* [WORK TO COMPLETE]: Below is a set of records; restate each one word for word.

* [Pixel coordinate grounding data]:
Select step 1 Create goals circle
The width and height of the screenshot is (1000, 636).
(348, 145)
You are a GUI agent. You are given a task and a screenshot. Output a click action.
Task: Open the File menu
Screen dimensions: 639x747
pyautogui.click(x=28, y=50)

* [REPLY]:
Select step 1 Create goals circle
The width and height of the screenshot is (1000, 636).
(348, 145)
You are a GUI agent. You are given a task and a screenshot. Output a click action.
Task: Open the File menu
Screen dimensions: 639x747
pyautogui.click(x=28, y=50)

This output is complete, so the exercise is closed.